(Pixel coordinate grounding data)
★ ★ ★ ★ ★

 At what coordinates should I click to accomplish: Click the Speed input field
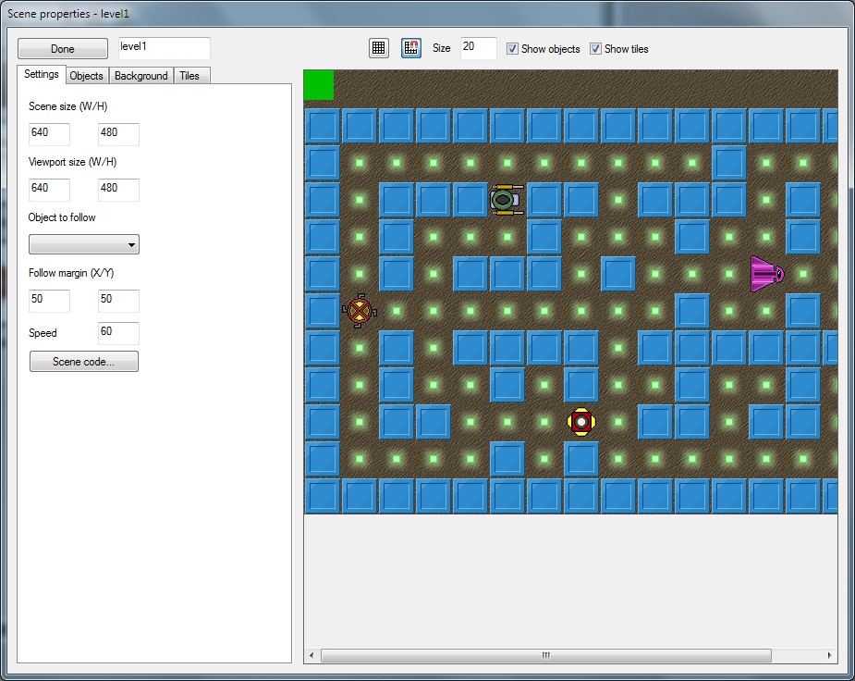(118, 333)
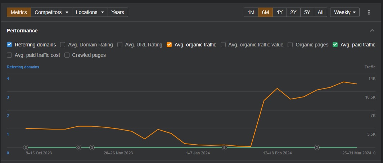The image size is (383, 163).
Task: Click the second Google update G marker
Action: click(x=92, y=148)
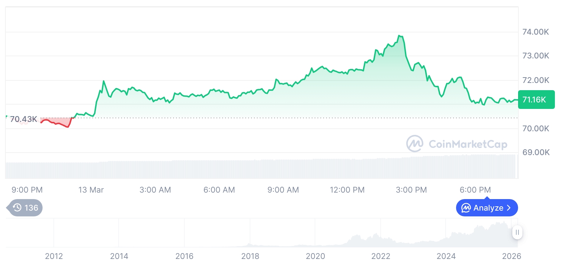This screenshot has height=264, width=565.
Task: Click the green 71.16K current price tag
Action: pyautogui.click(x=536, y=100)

★ ★ ★ ★ ★

▶ **Problem requirements**
Give the preceding data back exactly, minus every picture.

▶ **Solution**
 At what coordinates should I click to accomplish: Click the Speed input field
(118, 333)
The image size is (383, 163).
Task: Click the second Google update G marker
Action: click(x=92, y=148)
This screenshot has height=264, width=565.
Task: Click the green 71.16K current price tag
Action: pyautogui.click(x=536, y=100)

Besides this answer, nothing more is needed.